Do you happen to know why the standard doesn’t use that trick? It always impress...

OskarS · on Jan 31, 2020

I think it's to avoid a branch in `size()`. If you use this trick, you have to check the flag if it's a small in-situ string or a "regular" heap-allocated string, because they they calculate size differently. In the standard library strings, the size is always just stored in the same position in memory, so `size()` has essentially no overhead when inlined, it's just a memory load.

Branches on their own aren't particularly expensive (especially not an easily predictable one like this), but they do screw with several compiler optimizations (auto-vectorization, for one). Given that, it seems like a reasonable decision, and the only way you'd know which one is faster is just testing it.

I'd personally think it would be interesting to test artificially increasing the sizeof() of strings from 24 bytes (the minimum needed to store a pointer, size and capacity) to something like 64 bytes, just to get longer strings using the SSO. The trade-off in the stack-space of the string seems like it would totally be worth it, and with 56 character long "small strings", a huge number of strings could fit in there (virtually all names, for instance). You probably couldn't do it for std::string (would wreck havoc with ABIs), but my hunch is that performance and memory usage might both benefit from the reduced memory allocations.

ot · on Jan 31, 2020

Yes there is some concern that it would affect code size and/or make some optimizations impossible, but on the latter I have yet to see hard data that that is the case. We're talking about adding about 1-2 cycles of latency.

Note that the branch can be implemented in a way that compilers will lower into a CMOV, making the code size issue almost moot. I implemented that in fbstring back in the day:

https://github.com/facebook/folly/commit/be4c6d6b3e21914df8a...

This is the entirety of size():

    0f b6 57 17             movzbl 0x17(%rdi),%edx
    b8 17 00 00 00          mov    $0x17,%eax
    48 29 d0                sub    %rdx,%rax
    48 0f 48 47 08          cmovs  0x8(%rdi),%rax

A bit more than a MOV, but not that much.

> I'd personally think it would be interesting to test artificially increasing the sizeof() of strings from 24 bytes (the minimum needed to store a pointer, size and capacity) to something like 64 bytes, just to get longer strings using the SSO

And libstdc++ is actually 32 bytes :( It's easy to template on the inline capacity, you can look at llvm::SmallVector or folly::small_vector, but vocabulary types should have the smallest possible footprint.
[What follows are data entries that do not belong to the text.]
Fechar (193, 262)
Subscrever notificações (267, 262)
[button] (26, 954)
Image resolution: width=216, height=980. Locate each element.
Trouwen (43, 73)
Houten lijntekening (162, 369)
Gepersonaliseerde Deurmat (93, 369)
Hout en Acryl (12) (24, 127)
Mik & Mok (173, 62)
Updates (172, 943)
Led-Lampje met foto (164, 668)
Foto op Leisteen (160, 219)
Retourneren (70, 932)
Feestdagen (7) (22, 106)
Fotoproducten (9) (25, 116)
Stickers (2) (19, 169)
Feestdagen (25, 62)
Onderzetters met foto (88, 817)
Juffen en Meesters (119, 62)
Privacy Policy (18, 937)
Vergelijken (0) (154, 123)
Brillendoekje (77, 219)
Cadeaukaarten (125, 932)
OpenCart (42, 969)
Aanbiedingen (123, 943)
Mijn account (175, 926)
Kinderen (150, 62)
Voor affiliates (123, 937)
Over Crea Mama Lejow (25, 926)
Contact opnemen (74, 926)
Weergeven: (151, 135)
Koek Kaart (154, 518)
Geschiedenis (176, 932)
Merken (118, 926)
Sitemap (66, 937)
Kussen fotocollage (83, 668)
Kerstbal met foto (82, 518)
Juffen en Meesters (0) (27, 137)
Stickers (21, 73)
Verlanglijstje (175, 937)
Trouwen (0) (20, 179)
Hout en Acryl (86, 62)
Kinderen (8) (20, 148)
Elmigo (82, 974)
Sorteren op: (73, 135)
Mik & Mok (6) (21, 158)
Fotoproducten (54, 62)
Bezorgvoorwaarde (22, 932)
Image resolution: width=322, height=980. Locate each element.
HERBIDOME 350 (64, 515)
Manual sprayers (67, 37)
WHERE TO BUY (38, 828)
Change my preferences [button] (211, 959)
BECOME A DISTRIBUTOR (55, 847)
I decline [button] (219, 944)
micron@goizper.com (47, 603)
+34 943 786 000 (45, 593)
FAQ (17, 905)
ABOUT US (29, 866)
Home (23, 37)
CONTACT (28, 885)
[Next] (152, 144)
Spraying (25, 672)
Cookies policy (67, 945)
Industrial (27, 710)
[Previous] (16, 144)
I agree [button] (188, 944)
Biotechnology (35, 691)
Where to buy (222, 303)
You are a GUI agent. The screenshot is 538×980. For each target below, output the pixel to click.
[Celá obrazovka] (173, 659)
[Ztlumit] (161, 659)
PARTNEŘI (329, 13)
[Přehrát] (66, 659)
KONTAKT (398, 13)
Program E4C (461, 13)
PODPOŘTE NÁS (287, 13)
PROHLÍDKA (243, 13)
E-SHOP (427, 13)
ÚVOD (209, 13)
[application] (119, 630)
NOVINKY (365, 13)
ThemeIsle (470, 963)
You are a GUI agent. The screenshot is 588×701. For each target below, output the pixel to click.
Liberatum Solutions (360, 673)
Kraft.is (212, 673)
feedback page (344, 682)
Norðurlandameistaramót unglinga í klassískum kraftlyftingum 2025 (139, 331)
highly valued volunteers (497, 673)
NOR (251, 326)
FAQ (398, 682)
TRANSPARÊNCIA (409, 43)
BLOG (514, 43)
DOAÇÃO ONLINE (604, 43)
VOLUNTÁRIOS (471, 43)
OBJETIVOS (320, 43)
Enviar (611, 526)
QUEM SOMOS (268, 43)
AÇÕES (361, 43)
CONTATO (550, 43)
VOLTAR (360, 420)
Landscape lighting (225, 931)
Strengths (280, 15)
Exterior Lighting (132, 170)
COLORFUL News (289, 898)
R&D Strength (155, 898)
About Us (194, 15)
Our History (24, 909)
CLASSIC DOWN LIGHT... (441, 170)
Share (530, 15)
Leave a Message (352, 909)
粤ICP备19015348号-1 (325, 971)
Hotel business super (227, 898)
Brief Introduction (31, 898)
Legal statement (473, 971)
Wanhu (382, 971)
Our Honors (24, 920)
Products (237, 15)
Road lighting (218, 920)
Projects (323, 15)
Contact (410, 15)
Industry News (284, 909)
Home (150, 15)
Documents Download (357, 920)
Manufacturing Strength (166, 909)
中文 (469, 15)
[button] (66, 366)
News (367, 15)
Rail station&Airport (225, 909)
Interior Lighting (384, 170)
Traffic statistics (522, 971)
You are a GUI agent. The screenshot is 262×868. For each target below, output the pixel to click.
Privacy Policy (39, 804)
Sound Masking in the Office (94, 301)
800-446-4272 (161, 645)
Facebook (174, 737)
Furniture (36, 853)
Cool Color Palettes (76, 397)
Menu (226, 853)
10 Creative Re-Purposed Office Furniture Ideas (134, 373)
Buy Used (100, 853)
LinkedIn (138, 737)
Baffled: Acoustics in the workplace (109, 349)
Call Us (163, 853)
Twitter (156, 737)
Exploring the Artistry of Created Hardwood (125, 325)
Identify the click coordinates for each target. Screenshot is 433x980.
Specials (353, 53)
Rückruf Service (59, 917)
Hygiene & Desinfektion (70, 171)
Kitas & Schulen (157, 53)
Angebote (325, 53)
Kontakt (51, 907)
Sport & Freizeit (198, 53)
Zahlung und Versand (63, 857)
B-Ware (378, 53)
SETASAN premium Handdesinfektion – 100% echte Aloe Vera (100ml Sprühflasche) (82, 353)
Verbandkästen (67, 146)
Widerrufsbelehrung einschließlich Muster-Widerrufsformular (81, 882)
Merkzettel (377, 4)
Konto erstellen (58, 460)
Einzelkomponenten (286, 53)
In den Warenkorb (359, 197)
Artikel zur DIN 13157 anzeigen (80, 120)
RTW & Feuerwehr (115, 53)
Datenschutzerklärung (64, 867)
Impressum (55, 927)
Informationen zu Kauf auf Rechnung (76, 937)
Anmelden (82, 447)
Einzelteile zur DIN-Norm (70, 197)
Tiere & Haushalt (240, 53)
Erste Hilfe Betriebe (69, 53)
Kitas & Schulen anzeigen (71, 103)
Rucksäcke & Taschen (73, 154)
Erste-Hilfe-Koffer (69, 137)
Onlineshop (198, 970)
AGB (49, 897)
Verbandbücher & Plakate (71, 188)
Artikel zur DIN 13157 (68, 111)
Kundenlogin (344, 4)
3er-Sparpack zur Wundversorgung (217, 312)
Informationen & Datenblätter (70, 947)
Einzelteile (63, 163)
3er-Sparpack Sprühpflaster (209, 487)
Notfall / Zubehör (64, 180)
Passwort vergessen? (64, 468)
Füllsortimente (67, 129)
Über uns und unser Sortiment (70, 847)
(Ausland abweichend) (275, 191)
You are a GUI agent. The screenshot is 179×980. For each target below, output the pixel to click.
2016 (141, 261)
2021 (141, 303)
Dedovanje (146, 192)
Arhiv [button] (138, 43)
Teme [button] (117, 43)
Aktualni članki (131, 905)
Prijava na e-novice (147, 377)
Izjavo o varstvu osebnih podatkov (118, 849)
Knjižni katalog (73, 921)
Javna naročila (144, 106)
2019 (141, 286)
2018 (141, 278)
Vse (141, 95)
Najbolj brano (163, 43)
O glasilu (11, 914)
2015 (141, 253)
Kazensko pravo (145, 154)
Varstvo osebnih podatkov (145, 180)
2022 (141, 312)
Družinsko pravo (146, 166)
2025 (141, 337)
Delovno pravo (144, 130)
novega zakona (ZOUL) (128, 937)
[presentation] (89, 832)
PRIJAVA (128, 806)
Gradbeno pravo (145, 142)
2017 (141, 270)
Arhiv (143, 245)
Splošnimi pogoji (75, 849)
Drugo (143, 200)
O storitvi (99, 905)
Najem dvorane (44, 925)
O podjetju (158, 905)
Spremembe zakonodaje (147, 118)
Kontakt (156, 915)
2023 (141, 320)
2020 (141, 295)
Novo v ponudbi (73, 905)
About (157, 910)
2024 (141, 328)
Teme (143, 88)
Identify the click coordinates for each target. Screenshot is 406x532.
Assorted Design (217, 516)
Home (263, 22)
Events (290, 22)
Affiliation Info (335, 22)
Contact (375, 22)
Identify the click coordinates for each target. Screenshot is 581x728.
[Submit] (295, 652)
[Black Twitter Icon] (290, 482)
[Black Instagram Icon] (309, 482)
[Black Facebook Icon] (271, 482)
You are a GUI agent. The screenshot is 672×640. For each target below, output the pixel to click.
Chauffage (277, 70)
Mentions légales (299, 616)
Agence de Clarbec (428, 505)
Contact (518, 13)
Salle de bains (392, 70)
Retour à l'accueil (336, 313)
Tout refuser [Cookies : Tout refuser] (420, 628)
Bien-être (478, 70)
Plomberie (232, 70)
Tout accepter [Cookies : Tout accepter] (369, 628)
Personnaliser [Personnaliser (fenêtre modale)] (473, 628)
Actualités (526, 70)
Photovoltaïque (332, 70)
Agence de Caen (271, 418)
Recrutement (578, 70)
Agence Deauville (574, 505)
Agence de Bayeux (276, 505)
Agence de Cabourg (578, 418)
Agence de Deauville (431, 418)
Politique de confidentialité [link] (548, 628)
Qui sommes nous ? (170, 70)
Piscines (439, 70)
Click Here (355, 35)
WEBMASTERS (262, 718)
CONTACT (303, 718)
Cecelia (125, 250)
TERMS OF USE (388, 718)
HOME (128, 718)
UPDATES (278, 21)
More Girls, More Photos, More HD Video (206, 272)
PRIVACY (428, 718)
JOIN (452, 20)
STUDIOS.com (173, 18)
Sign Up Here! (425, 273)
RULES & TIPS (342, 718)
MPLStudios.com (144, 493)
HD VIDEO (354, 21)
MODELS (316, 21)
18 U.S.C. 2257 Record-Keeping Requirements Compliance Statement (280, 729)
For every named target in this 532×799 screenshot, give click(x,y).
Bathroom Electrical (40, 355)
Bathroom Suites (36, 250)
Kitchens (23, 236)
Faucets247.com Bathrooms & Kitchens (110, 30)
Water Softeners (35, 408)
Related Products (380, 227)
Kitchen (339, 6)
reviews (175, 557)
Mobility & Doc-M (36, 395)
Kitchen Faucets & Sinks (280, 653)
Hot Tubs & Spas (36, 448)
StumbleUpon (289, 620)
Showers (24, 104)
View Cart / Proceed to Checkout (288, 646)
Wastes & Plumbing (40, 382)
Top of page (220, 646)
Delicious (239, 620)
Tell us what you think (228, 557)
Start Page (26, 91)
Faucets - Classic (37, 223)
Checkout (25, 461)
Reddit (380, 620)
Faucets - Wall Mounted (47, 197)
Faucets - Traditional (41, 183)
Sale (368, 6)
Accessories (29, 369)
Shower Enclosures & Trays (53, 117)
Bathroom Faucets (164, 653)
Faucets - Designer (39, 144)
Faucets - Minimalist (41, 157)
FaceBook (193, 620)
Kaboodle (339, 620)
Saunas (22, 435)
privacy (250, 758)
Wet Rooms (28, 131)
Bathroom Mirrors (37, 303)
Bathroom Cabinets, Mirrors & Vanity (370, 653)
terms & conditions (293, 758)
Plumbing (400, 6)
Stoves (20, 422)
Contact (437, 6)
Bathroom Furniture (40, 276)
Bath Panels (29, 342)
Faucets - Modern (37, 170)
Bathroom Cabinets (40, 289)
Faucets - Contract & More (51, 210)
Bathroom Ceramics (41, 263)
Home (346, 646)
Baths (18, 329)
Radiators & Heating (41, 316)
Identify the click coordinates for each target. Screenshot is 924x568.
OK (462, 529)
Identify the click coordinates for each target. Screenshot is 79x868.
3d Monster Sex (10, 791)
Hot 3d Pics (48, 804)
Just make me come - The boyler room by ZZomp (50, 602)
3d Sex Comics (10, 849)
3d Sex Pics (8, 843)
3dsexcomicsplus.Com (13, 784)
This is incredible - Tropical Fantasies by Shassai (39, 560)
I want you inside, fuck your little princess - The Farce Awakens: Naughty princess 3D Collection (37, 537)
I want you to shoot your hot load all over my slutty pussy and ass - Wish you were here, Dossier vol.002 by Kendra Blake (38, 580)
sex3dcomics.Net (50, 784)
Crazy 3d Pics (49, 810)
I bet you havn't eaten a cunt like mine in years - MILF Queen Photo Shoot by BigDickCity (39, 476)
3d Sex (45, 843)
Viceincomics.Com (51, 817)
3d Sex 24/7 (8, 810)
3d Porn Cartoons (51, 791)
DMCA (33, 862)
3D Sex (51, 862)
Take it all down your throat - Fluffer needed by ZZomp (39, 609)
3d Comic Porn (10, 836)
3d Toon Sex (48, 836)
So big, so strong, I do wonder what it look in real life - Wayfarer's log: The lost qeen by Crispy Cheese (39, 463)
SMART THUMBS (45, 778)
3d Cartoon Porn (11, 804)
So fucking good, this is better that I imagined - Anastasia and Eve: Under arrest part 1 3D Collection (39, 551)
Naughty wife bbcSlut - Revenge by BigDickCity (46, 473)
Vast majority of instances are either empty, or very small (think keys in a map).

acqq · on Jan 31, 2020

> I'd personally think it would be interesting to test artificially increasing the sizeof() of strings from 24 bytes (the minimum needed to store a pointer, size and capacity) to something like 64 bytes

The "optimal" implementation would actually have different allocation sizes when used mostly for processing and when used mostly for storage: for processing one would prefer bigger defaults, for storage, one needs as little as possible initial overhead.

That could be achieved by raising the knowledge of that distinction and introducing actually (at least) two kind of strings. And even more than that can be gained by recognizing that whenever the strings are involved in some more complex structures, some additional restrictions for totality of all associated strings could also be exploited: allocating the strings separately is an overhead by itself.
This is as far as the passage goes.